De nouveau, le royaume chérifien se brouille avec un de ses soutiens, sinon son principal mentor dans le monde arabe. Le coup de froid que traversent les relations politiques entre Rabat et Ryadh, s'il est révélateur de l'extrême inconsistance de la diplomatie marocaine, montre autrement qu'il faut toujours être sur ses gardes avec un pays toujours prompt à «tourner casaque». Après avoir provoqué inutilement l'année dernière l'Iran, l'accusant d'alliance avec le Front Polisario, et dans la même foulée l'Algérie, ou la brouille deux ans auparavant avec la Mauritanie voisine, voilà que la diplomatie marocaine oublie le parapluie doré que Ryadh lui assurait au sein des organisations onusiennes et avec les Etats-Unis et «crache dans la soupe» en provoquant une crise diplomatique avec un allié politique qui lui assurait également la moitié de ses IDE.

Pour confirmer à l'opinion publique internationale que la diplomatie marocaine version Mohamed VI n'est pas encore sortie de l'adolescence, qu'elle est mue par des sautes d'humeur tout à fait imprévisibles même envers ses plus traditionnels soutiens, Rabat a tout simplement provoqué son allié saoudien en allant le défier chez son voisin qatari avec lequel il est en brouille.
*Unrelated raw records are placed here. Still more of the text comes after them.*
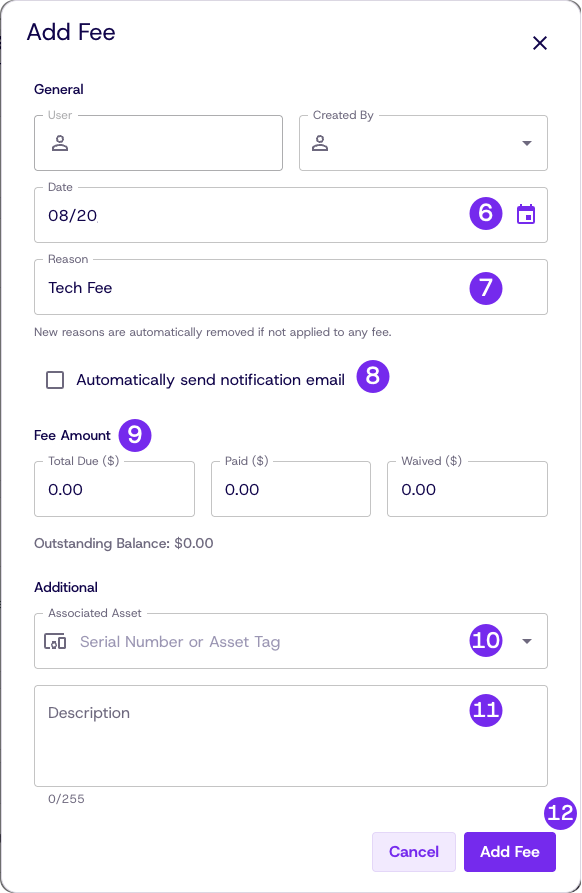Click the person icon in Created By field
The image size is (582, 893).
click(320, 143)
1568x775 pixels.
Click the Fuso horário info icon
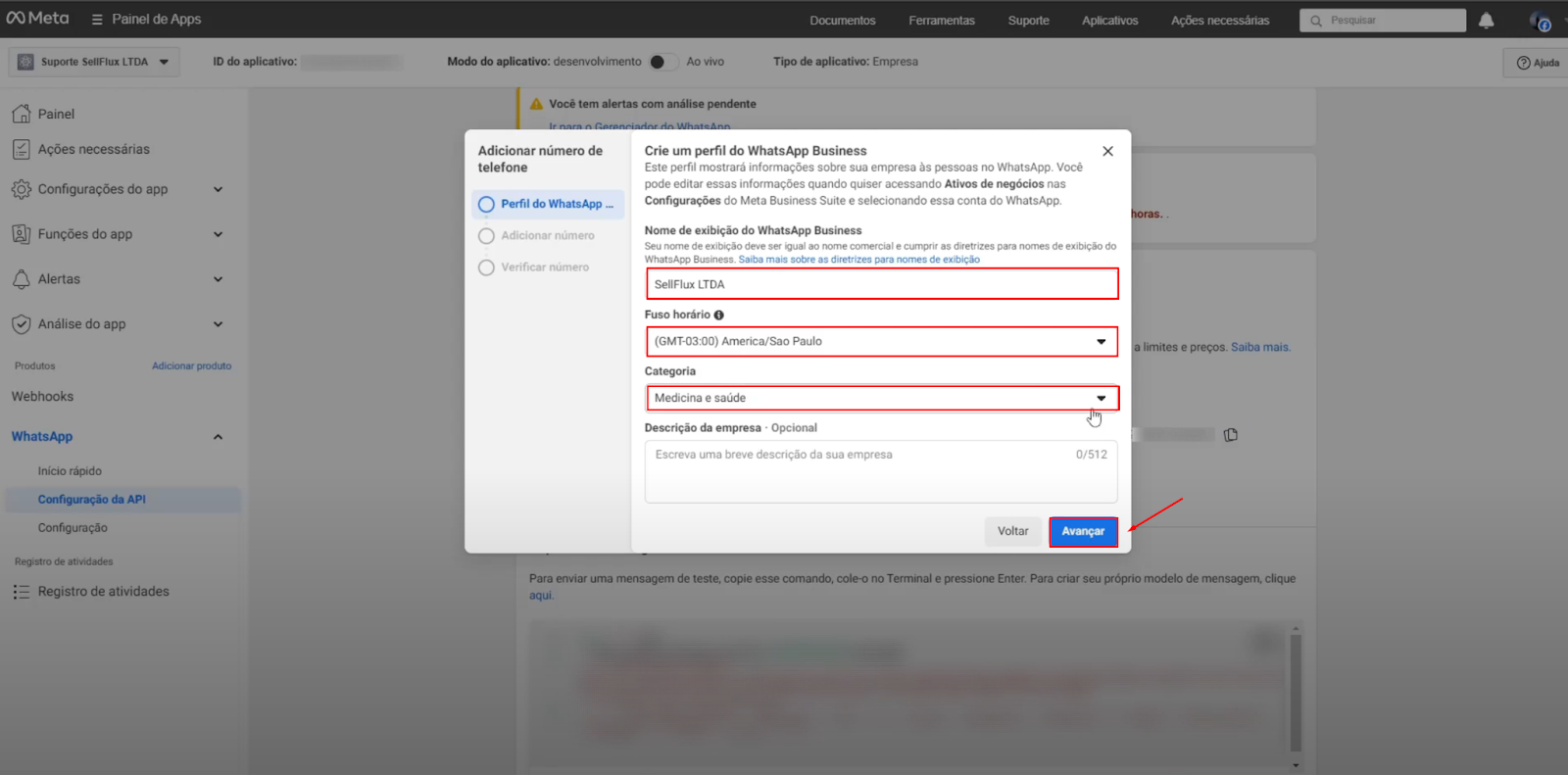719,315
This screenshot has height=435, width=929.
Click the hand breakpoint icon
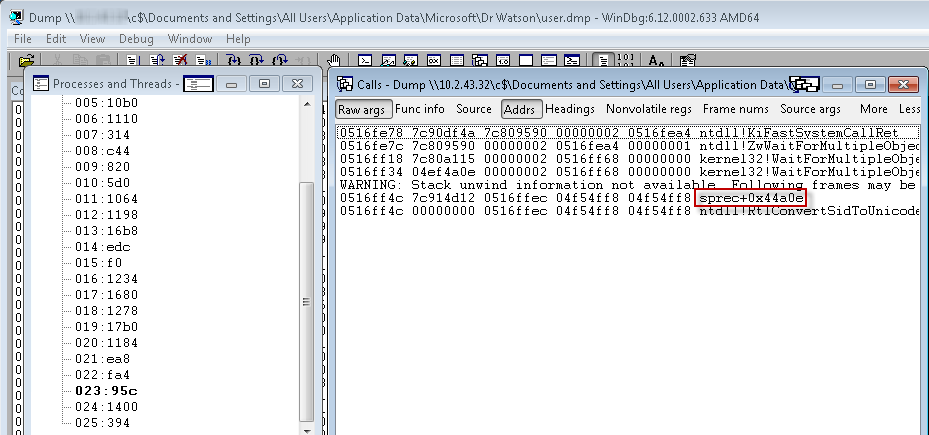point(335,61)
Cette erreur très grave commise par le ministre marocain des Affaires étrangères Nasser Bourita, qui n'est pas à sa première bourde, d'accorder un entretien à la chaîne qatarie Al Jazeera, un des pires ennemis médiatiques de l'Arabie Saoudite, obligée de répliquer au petit émirat en créant elle également sa propre chaîne internationale de propagande, Al Arabiya, aura été vécue à Ryadh comme une trahison. D'autant que le chef de la diplomatie marocaine s'était hasardé sur un terrain que ni lui ni son roi ne maîtrisent: les véritables raisons de la guerre contre les Houthis au Yémen et, surtout, sa déclaration pleine de fanfaronnade que le prince héritier saoudien n'était pas le bienvenu au Maroc durant la tournée mondiale de Mohamed Ben Salmane au mois de décembre dernier.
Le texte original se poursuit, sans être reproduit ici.